## [EXCERPT]
***
However, Atlanta Fed officials saw both potential promise as well as concrete evidence of the challenges that confront sweeping redevelopment efforts. For example, the Healthy Corner Store Initiative will seek to improve several census tracts surrounding 22nd Street that are classified by the US Department of Agriculture as "low income and low access" to healthy food—food deserts. In that same area, two supermarkets have closed in a shopping center now owned by the city. Most recently, a Walmart Neighborhood Market shuttered in 2017.

Along with ample energy and optimism, Bostic, Jackson, and van Dijk also heard disillusionment from community leaders who have seen well-intentioned plans wither before. In the meeting at the converted Publix, a longtime community advocate said he is rooting for the redevelopment to succeed but expressed exhaustion from repeated "loud talk saying nothing." Another said the Gas Plant District, in particular, has endured "a long trail of broken promises."

While hope is essential for these kinds of projects to succeed, blunt feedback is valuable, Bostic explained, to fully appreciate the context on the ground. "One of the things I appreciate about visiting communities," he said, "is they all tell us exactly what they think because it comes from a place of caring and passion."

Redevelopment is a long arc

Inclusive economic development requires much to go right. And it might not always be immediately obvious whether you do get it right.

It requires planning, persistence, and perseverance. An undertaking like the St. Pete community redevelopment is complex and expensive in the best of circumstances. Uncertainties like a global pandemic, a worsening shortage of affordable housing, and the expiration of the Rays' lease on Tropicana Field in 2027 only add complications. In fact, citing changed circumstances, the city in late June announced it is reworking a 2017 master plan for the redevelopment of the Gas Plant district.

It's clear St. Pete's work will not bear immediate fruit. Revitalizing a seven-square-mile section of a city is a long-term commitment. Hence, Bostic stressed the importance of staying power, in part because bold projects that require significant capital and imagination often founder on the vagaries of election cycles that shape and disrupt public policy.

A longtime researcher of urban development, Bostic noted that agendas change with turnover among mayors and city councils. By contrast, sweeping efforts like St. Pete's revitalization proceed along "a 20-year arc," Bostic said. "It's not a four-year arc. It's not an eight-year arc."

Through knowledge sharing and other support, the Fed can help to bridge those two- and four-year time frames, he said, and thus help sustain momentum. In fact, Jackson had visited St. Pete three times as of early September, and he and van Dijk will bring a team of Fed experts to the city again this winter.

"We're not going to leave," Bostic said at the converted Publix, which serves as headquarters of the Foundation for a Healthy St. Petersburg, Florida's largest philanthropy devoted to racial equity. "The whole point of what we're doing here is we are trying to do something different. I doubt you've had conversations with the Fed in the past where we're actually talking about doing things."
***
## [YOUR INSTRUCTIONS]
Please copy the St. Pete redevelopment passage, starting with "While hope is" and going on through "get it right.", but rename "blunt feedback" as "candid feedback".

## [PROVIDED DATA]
***
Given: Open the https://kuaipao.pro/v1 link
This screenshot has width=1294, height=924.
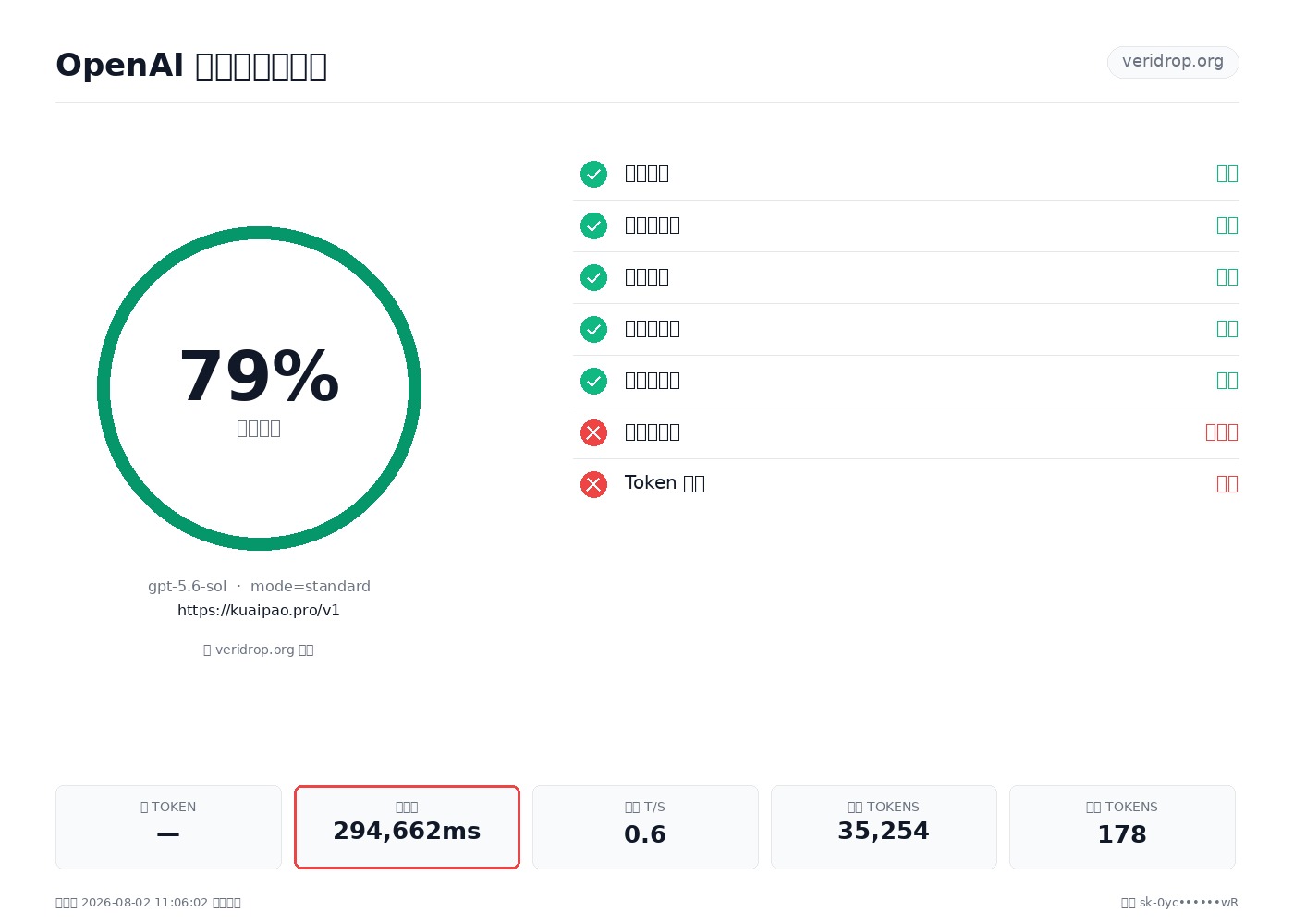Looking at the screenshot, I should click(x=259, y=611).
***
## [RESULT OF THIS EXERCISE]
While hope is essential for these kinds of projects to succeed, candid feedback is valuable, Bostic explained, to fully appreciate the context on the ground. "One of the things I appreciate about visiting communities," he said, "is they all tell us exactly what they think because it comes from a place of caring and passion."

Redevelopment is a long arc

Inclusive economic development requires much to go right. And it might not always be immediately obvious whether you do get it right.